The novel is narrated by François, a 44-year-old professor, who decides to convert to Islam after a Muslim presidential candidate, backed by a fictional Muslim party and the socialists, is named France’s president and starts turning France into a sharia state.

This imaginary prospect touched deep into the fears of the Europeans at large, and the French in particular. Yet, some people began to look into reasons the author, Houellebecq, submits to rationalise such a story line. He believes that the family structure in the West is declining and being victimised by feminist ideas.

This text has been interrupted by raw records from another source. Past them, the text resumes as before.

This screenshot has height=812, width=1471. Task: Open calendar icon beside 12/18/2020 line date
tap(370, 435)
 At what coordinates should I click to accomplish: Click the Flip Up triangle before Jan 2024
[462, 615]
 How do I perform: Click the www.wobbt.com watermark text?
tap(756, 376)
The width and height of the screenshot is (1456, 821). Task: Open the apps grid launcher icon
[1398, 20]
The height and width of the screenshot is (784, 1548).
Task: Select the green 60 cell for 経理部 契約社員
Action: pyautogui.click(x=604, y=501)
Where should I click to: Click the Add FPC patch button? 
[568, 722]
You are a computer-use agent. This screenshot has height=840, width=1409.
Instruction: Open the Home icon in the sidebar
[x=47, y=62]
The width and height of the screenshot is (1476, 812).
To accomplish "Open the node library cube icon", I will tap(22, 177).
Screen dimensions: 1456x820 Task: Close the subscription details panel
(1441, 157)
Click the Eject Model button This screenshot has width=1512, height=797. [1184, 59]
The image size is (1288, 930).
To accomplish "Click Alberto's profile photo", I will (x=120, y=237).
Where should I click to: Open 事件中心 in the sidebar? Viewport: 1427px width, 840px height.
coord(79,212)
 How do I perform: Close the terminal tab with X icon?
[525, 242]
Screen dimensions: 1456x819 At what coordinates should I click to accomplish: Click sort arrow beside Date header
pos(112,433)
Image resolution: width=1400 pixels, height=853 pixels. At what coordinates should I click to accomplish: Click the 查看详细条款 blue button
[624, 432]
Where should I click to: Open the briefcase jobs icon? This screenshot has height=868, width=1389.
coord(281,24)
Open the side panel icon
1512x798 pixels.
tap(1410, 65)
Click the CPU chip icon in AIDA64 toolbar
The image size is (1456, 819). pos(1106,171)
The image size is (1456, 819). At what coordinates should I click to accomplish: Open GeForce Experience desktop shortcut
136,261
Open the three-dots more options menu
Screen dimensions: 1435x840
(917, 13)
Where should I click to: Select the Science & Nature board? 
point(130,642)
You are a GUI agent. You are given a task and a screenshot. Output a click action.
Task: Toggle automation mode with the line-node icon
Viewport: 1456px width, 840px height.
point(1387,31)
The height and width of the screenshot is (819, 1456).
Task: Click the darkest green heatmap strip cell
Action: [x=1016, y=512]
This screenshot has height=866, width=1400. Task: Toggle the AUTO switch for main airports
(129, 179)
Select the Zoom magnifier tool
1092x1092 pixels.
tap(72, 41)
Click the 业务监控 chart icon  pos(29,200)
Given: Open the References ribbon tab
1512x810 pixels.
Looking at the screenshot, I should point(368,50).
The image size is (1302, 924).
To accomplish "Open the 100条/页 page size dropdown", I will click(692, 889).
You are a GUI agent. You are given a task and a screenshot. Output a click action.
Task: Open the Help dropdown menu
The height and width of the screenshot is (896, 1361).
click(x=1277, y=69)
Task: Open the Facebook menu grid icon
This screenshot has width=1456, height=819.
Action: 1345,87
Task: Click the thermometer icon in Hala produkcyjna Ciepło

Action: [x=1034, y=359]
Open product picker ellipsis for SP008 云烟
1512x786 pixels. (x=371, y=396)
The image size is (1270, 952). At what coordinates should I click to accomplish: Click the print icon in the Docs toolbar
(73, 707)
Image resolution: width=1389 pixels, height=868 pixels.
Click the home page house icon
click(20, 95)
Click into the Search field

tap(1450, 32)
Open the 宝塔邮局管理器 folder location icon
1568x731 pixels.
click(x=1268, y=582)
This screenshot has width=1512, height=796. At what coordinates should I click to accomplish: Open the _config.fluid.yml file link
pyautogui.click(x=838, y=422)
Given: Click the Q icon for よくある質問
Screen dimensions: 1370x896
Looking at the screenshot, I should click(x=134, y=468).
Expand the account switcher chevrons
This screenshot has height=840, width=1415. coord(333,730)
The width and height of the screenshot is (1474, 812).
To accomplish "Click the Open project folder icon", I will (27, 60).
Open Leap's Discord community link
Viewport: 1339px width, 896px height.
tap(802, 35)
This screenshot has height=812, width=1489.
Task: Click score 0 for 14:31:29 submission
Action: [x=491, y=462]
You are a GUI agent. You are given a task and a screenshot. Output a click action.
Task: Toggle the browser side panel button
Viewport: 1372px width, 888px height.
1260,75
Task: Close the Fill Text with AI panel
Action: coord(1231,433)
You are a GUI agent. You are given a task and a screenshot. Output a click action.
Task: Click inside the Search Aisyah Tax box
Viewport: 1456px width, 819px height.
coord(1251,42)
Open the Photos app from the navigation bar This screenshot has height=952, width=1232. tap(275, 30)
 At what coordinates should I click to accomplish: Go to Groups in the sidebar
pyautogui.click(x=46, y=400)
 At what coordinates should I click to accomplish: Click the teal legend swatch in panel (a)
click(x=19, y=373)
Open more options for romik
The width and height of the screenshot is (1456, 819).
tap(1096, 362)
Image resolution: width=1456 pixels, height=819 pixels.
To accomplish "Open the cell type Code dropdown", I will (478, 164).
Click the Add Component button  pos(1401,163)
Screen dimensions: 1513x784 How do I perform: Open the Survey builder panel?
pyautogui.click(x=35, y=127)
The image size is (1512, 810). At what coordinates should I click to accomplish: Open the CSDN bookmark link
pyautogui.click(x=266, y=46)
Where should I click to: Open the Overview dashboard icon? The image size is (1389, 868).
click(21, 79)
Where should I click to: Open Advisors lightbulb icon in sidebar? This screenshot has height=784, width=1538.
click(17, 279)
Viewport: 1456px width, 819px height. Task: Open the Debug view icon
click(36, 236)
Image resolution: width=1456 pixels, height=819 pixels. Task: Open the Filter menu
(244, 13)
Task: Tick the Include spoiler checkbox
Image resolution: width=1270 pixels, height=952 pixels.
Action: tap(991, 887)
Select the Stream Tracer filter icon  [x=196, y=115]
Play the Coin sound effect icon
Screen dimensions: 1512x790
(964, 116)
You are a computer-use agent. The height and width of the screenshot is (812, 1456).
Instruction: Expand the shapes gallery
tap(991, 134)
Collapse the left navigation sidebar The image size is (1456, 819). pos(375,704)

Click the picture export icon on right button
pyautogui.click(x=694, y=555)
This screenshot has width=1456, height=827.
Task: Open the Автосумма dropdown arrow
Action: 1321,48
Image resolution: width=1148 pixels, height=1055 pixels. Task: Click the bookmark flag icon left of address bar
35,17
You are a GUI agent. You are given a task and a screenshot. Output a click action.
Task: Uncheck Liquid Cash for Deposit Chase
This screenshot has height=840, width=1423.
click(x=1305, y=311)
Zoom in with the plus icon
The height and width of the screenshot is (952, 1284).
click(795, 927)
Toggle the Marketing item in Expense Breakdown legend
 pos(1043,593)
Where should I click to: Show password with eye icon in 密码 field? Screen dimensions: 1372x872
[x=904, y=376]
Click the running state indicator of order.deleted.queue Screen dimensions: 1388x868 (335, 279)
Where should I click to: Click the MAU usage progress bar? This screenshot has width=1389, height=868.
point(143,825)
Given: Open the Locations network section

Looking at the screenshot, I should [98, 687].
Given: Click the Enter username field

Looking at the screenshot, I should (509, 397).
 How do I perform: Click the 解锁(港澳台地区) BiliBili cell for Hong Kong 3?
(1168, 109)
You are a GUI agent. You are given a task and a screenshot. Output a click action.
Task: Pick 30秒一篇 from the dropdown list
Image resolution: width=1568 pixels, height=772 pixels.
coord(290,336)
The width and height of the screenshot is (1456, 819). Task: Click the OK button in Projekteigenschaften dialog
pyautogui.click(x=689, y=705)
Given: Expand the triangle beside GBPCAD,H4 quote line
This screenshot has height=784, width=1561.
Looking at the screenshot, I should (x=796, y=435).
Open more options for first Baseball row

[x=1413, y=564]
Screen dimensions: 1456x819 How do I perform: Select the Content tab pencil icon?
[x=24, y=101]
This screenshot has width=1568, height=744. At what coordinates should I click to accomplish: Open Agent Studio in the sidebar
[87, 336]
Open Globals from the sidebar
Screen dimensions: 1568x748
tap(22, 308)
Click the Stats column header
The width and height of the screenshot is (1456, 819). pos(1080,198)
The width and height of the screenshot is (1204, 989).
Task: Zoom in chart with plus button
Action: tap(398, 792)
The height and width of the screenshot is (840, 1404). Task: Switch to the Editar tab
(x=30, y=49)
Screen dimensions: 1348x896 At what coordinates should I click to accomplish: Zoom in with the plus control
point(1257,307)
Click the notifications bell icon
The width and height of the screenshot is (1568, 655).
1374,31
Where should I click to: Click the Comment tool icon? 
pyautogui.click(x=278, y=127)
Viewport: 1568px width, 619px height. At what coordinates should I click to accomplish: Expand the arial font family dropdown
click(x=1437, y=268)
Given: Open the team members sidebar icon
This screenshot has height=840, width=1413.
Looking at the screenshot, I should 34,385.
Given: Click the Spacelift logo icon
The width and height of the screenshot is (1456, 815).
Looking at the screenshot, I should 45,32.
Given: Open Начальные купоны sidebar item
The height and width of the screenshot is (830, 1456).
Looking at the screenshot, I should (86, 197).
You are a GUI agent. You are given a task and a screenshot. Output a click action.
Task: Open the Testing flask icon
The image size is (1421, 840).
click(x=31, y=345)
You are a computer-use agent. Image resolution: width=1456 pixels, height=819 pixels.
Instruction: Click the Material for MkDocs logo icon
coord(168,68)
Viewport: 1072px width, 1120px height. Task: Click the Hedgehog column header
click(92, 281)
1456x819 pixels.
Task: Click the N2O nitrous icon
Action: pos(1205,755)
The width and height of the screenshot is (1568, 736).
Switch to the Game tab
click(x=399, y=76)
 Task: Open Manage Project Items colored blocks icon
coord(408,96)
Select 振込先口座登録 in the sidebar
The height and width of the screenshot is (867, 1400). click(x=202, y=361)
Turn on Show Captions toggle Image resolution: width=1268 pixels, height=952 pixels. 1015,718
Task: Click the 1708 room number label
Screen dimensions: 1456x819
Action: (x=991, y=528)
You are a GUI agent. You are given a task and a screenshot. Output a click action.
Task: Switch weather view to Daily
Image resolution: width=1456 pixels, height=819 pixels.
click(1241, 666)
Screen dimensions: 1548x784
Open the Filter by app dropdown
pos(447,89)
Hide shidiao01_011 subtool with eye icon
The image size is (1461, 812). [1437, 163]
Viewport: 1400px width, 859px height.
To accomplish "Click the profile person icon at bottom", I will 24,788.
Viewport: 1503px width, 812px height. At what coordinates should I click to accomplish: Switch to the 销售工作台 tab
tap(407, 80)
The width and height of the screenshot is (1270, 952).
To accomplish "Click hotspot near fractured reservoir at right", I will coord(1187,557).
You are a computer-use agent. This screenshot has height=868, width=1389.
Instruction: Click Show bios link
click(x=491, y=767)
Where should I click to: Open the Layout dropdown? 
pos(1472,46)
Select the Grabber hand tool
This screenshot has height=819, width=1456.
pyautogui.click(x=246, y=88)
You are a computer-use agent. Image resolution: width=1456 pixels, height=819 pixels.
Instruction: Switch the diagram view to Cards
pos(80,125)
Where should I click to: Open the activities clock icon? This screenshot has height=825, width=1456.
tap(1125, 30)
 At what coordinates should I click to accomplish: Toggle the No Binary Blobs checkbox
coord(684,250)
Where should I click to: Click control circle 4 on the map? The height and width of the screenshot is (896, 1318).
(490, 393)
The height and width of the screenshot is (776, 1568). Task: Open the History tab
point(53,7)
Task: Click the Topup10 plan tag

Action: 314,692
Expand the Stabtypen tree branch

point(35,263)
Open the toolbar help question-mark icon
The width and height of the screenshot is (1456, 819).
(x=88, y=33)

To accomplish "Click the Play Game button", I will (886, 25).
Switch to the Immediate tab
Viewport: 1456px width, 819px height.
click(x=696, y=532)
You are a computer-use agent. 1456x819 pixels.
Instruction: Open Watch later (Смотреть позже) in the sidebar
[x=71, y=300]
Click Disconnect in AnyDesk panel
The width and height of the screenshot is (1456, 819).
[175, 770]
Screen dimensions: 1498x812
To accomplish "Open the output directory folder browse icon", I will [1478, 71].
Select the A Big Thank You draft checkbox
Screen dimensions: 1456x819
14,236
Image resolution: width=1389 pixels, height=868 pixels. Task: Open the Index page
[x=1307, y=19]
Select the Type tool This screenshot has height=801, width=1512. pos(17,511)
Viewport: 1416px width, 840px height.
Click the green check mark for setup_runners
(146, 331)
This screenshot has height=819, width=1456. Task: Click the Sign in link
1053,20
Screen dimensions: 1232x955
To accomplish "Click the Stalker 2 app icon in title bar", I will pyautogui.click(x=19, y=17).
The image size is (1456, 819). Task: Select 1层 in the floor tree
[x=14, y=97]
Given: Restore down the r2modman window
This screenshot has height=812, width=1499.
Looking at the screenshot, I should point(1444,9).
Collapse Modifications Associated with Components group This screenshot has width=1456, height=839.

Such state of affairs, according to the author, would lead to inoperative dysfunctional society. Thus, the French need a new paradigm to salvage their society. Francois, the narrative’s hero, is convinced that Islamic masculinity is the answer. He finds that Islamic emphasis on family, the licence for men to marry four women, the paternalistic approach to rule and favouritism towards men are what these feminised societies need. Otherwise, they would in time wither and disappear because of lack of progeny.

Whether they believe in this theory or not, most readers only grasped the superficial message of the book, that France will be dominated by Muslims; a factor bolstering Islamophobia.

Yet, the deeper message that the masculinist author clearly sends is to caution against the expansion of women’s role and influence. The preference of companionship as an option for building families and the submission to same-sex marriages are not favoured by him. 

He believes that Westerners’ accusation of Islam as being basically biased to males at the expense of females is the exact spirit Western societies need.

The book does not support Islam’s hegemony over France. Yet, with all the demographical statistics about Muslims and the predictions that Islam is going to eventually win the battle of the womb, the book sends a scary message.

The fact that Muslims are willing to kill and boycott those who attack the prophet only adds to that latent fear. But, after so many violent reactions to Danish cartoonists and American neocons burning the Koran, Charlie Hebdo should not be very surprising. In light of freedom of speech as understood even among the most liberal Muslims, the Koran and the prophet remain glowing red lines.